Lesson 1

This warm-up prompts students to compare four images. It gives students a reason to use language precisely (MP6). It gives the teacher an opportunity to hear how students use terminology and talk about characteristics of the items in comparison to one another. ​​​​​

Arrange students in groups of 2–4. Display the images for all to see. Give students 1 minute of quiet think time and then time to share their thinking with their small group. In their small groups, ask each student to share their reasoning why a particular item does not belong, and together find at least one reason each item doesn't belong.

Ask each group to share one reason why a particular item does not belong. Record and display the responses for all to see. After each response, ask the class if they agree or disagree. Since there is no single correct answer to the question of which one does not belong, attend to students’ explanations and ensure the reasons given are correct.
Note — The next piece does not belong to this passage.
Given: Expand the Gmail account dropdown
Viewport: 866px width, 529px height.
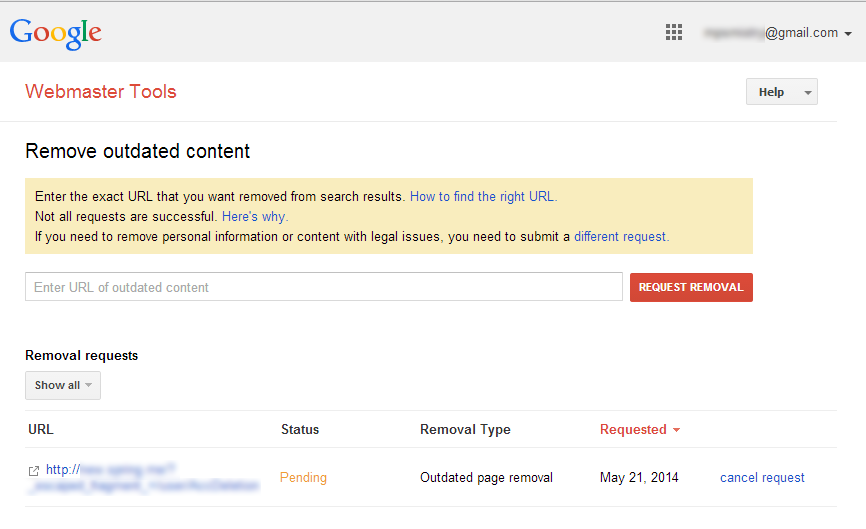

During the discussion, ask students to explain the meaning of any terminology they use, such as round, corners, circular, or symmetric. Also, press students on unsubstantiated claims.

If the concept of complete rotational symmetry in three dimensions does not come up during the conversation, ask students to discuss this idea. Invite them envision a vertical axis of rotation, or a line around which things rotate in three dimensions, through the center of each object. The cylindrical block, and the conical hut can rotate through any number of degrees using this axis and look identical to the original orientation. The puzzle cube must rotate a multiple of 90 degrees in order to look identical to its original positioning. If it was stacked as a cylinder, the spring toy would have an axis of rotation with symmetry for any angle of rotation. As pictured, a circle could be rotated 180 degrees to trace out the shape of the spring, but not a full 360 degrees.

In this activity, students explore solids of rotation in a hands-on way. As students visualize the connection between two- and three-dimensional objects, they are thinking abstractly and quantitatively (MP2).

Devices that can run the GeoGebra applet are needed for the digital version of this activity. If students don’t have individual access, projecting the applet would be helpful during the synthesis.

Tell students that a solid formed by rotating a two-dimensional shape using an axis of rotation is called a solid of rotation.

It will be helpful for students to practice sketching some of these three-dimensional solids on paper. Demonstrate how to sketch a sphere, a cylinder, and a cone, and ask students to practice sketching a few of each solid.

For the cylinder, draw two ellipses, one above the other. Then draw two vertical line segments connecting the left and right sides of each ellipse. For the cone, draw one ellipse and a point above it. Draw line segments connecting this point to the left and right sides of the ellipse. For the sphere, draw a circle and then draw a narrow ellipse that goes across the circle and contains the center. To show more depth, consider using dotted lines for the parts of the drawings that would be obstructed from view if you were looking at the three-dimensional solid.

In this activity, students draw the two-dimensional figure that, when rotated using the given axis of rotation, would produce the given three-dimensional solid. Monitor for students who draw a silhouette of the entire figure rather than just one half of it to highlight during discussion.

If students are using the paper and pencil version of this activity, they may struggle to draw the figure for the doughnut because it is the only solid that does not make contact with the axis of rotation. They may visualize a horizontal cross section instead of a vertical one. Ask them where the axis of rotation would be (a vertical axis through the hole in the middle of the doughnut), then to imagine slicing the doughnut in half vertically.

Ask students to share their responses and ask them to explain their reasoning. If possible, display responses that show a whole silhouette next to those that show half the silhouette. Here are some questions for discussion:

• “Which figures were easiest to draw? Which were the most difficult?” (Sample response: The barbell was difficult because the axis wasn’t horizontal or vertical.)
• “What would be the difference between rotating a two-dimensional figure that outlined the whole figure, and rotating one that outlines just half the figure?” (The half outline would need to be rotated by 360 degrees to trace out the whole solid, whereas the whole silhouette could be rotated by just 180 degrees to trace out the whole solid.)
• “Is there any two-dimensional figure that you could spin to create a rectangular prism? If so, what would it look like? If not, why not?” (There is no such figure. When a two-dimensional figure spins, it traces out circles. It can’t create a solid with a corner.)